2. Allow Marijuana Bars, Safe Spaces, or Amsterdam Style Coffeeshops
This is a no brainer. As of now, there aren’t many places where one can legally consume marijuana. Most people have to order online and have their marijuana packages delivered from companies such as Bongsmart and enjoy them on their own. And because of this, more and more people are just saying fuck it, and lighting up on the streets. After all, the fine is petty. And if your are so unlucky that you do get a ticket, there’s always a chance it could get thrown out.
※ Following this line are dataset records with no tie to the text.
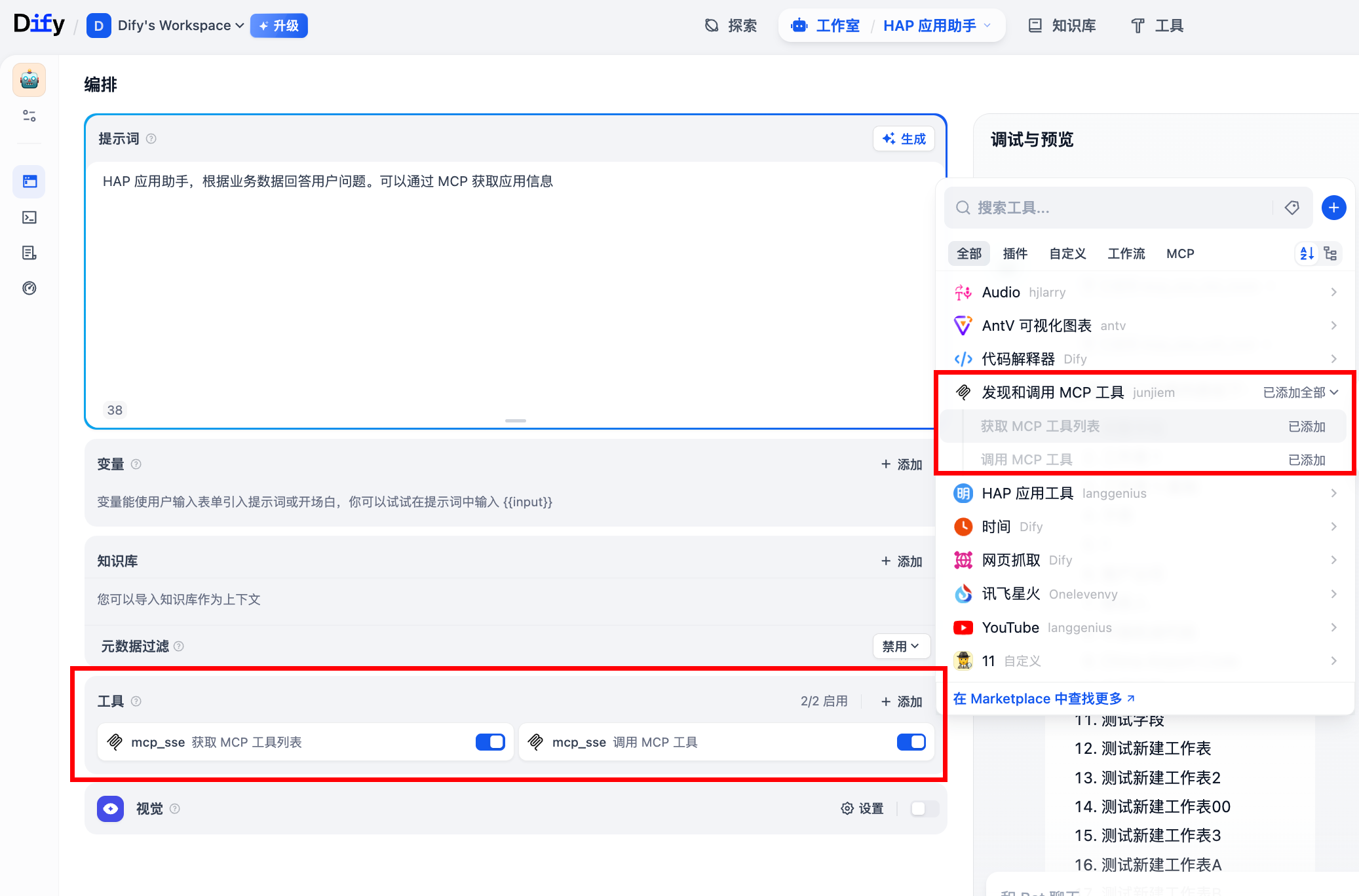The height and width of the screenshot is (896, 1359).
Task: Click the blue plus button beside search
Action: 1333,208
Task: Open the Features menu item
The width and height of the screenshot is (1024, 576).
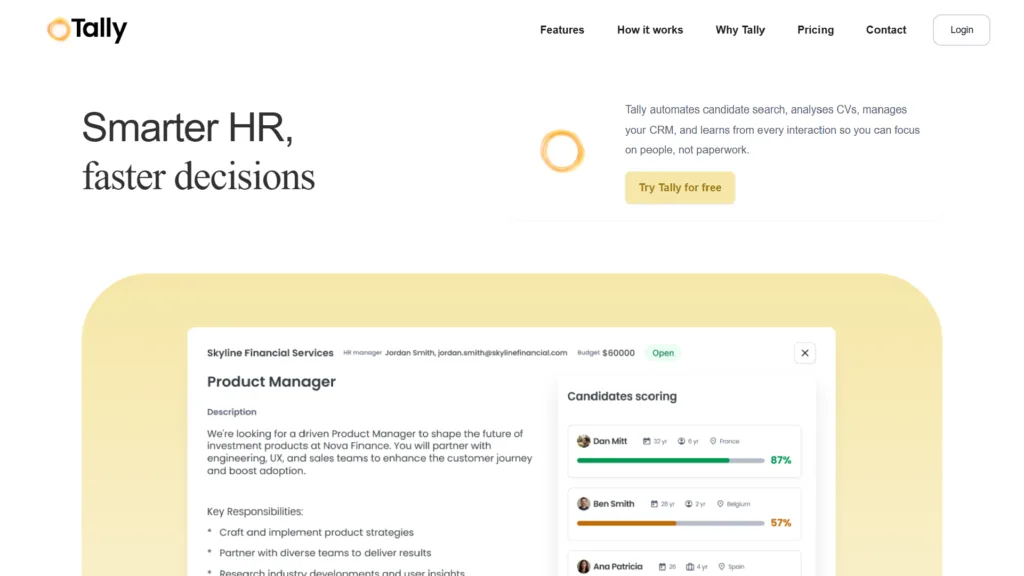Action: click(x=562, y=30)
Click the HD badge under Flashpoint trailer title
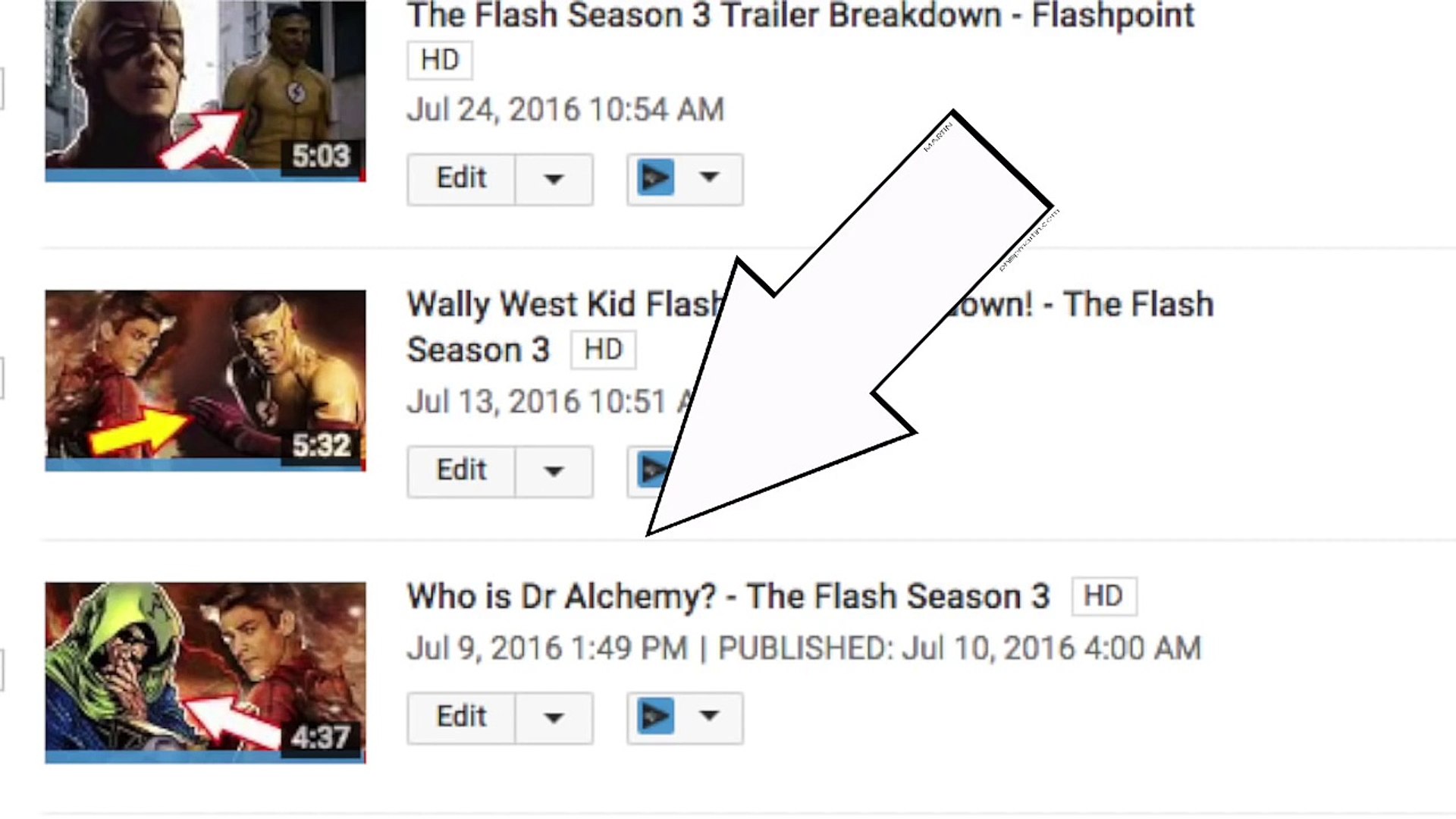 (440, 60)
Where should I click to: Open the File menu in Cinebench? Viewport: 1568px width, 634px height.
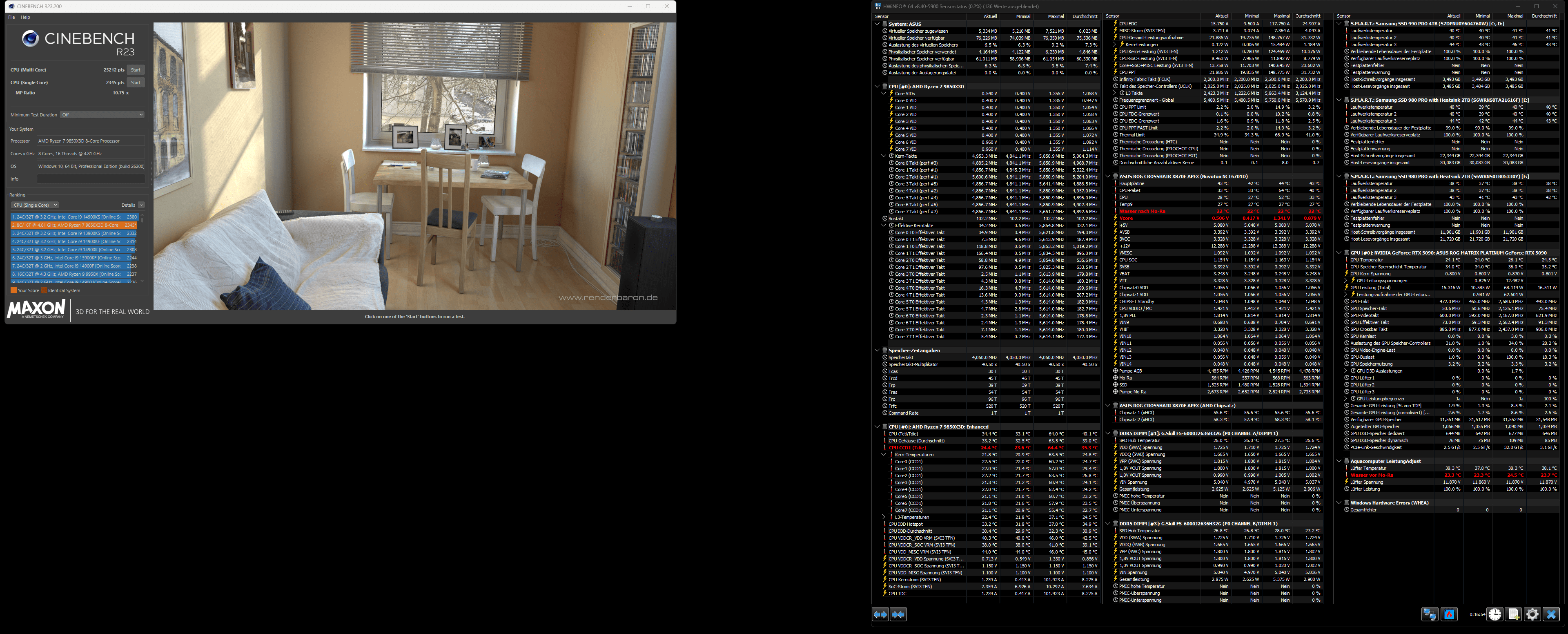11,17
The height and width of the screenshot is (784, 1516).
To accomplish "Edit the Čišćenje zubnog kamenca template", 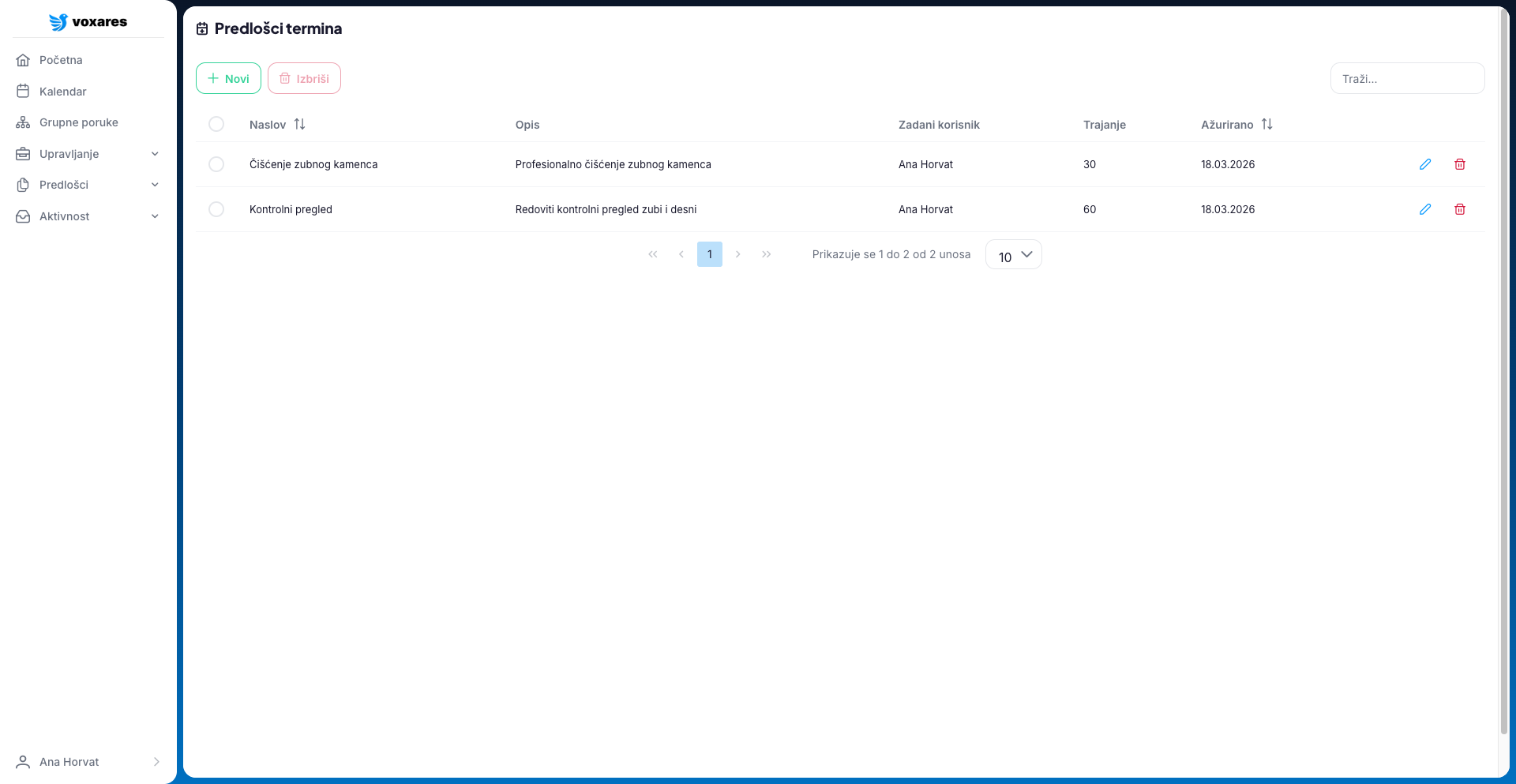I will pyautogui.click(x=1424, y=164).
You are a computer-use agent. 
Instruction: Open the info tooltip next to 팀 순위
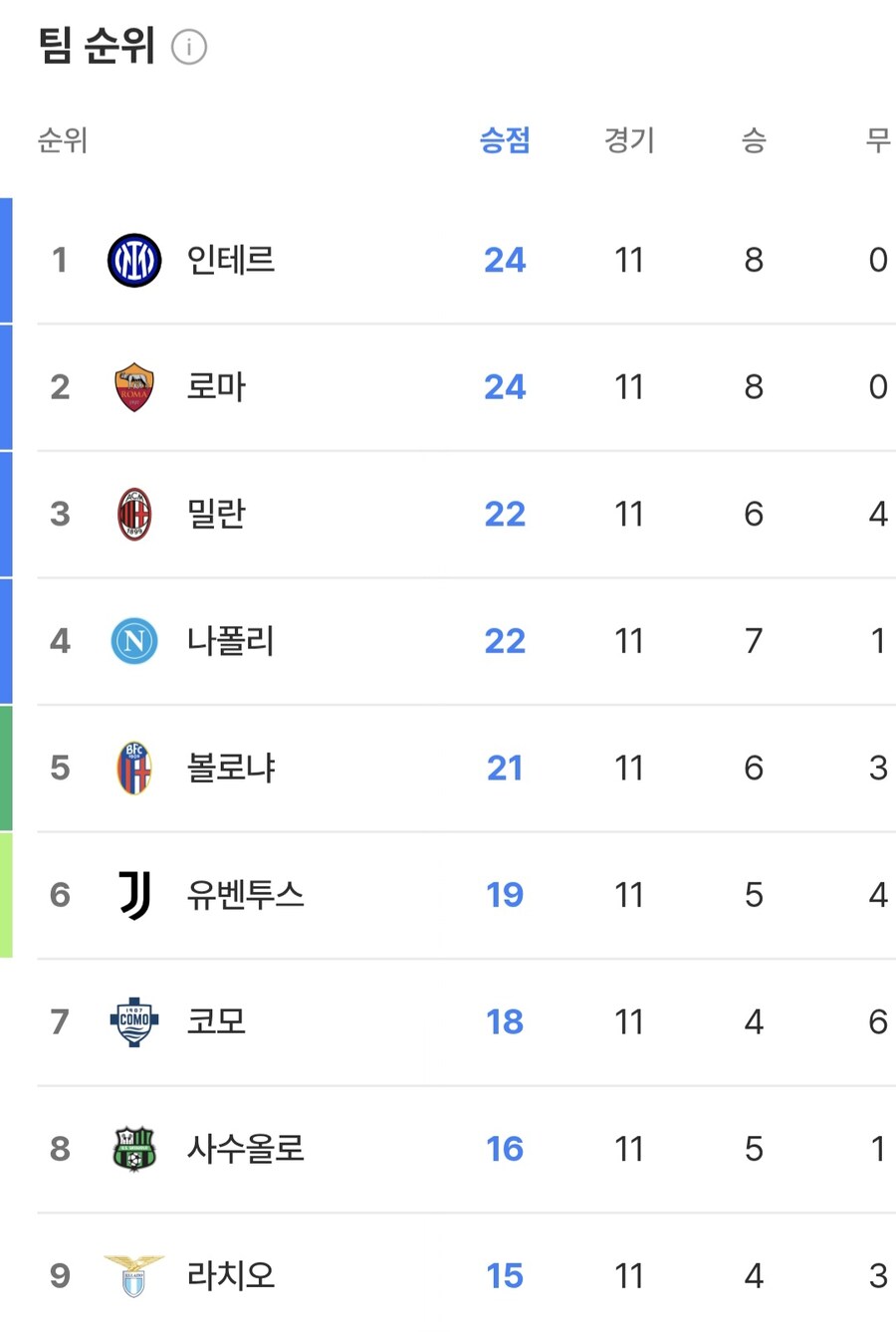coord(190,46)
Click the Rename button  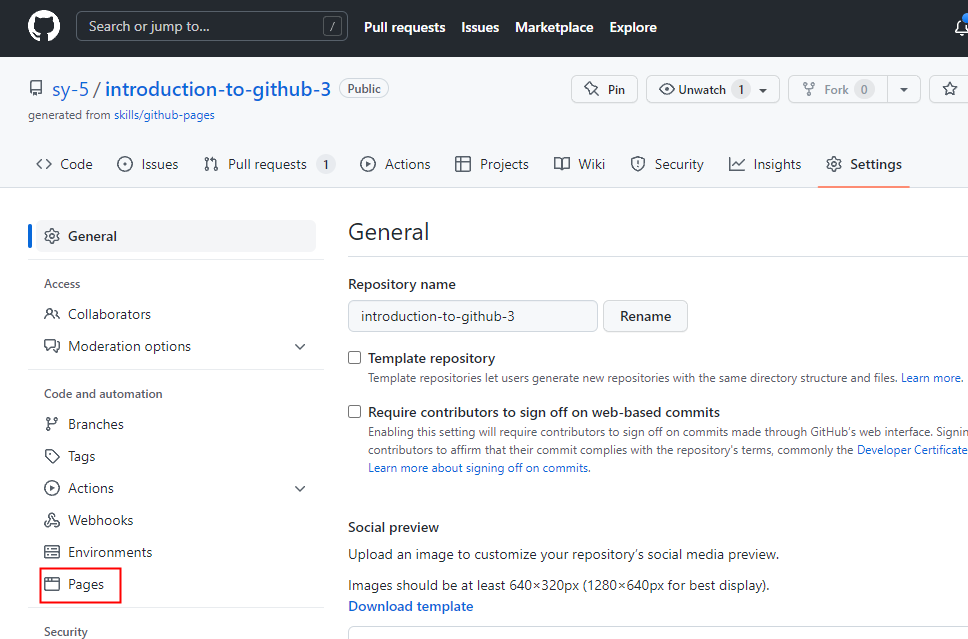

Allow marijuana bars, safe spaces like they have in Vancouver, B.C., or Amsterdam style coffee shops, so adults would be able to have a place to go, enjoy themselves, and have a toke. Not only would this give adults in Washington State a place to go, but it would also help the city regulate public consumption of marijuana.
3. Allow Us to Grow Plants, Dammit!
In Colorado, you can legally grow plants in your home. In Washington State you can’t. We are going to be like that brat during the holidays that didn’t get the gift that their friend or sibling received, and demand we get it too. Not only this would extend our freedoms, but adults to grow plants – and even gift it to their friends – could help eliminate some of the black market.
For more information, check out these rules or regulations set by the Washington State Liquor Control Board.
4. Add More Storefronts
Once all 27 recreational marijuana shops open in Seattle, we will defiantly be better off than we are today with only four. But still, 27 legal marijuana shops serving the city of Seattle is such a small number, especially when you compare this number with the number of pot shops in Amsterdam, or even Denver, Colorado. If our #2 suggestion was implemented, maybe this would help out overall.
5. Lower Taxes
Ah yes, the high price of recreational marijuana. One complaint we have heard more than any other is how damn expensive legal marijuana is. Much more expensive than medical marijuana and the black market. One reason for that are the high retail taxes. Lower the taxes and the black market will have less leverage.
What do you think of these Washington State marijuana laws or regulations that need to change now? Would you take away add anything to the list?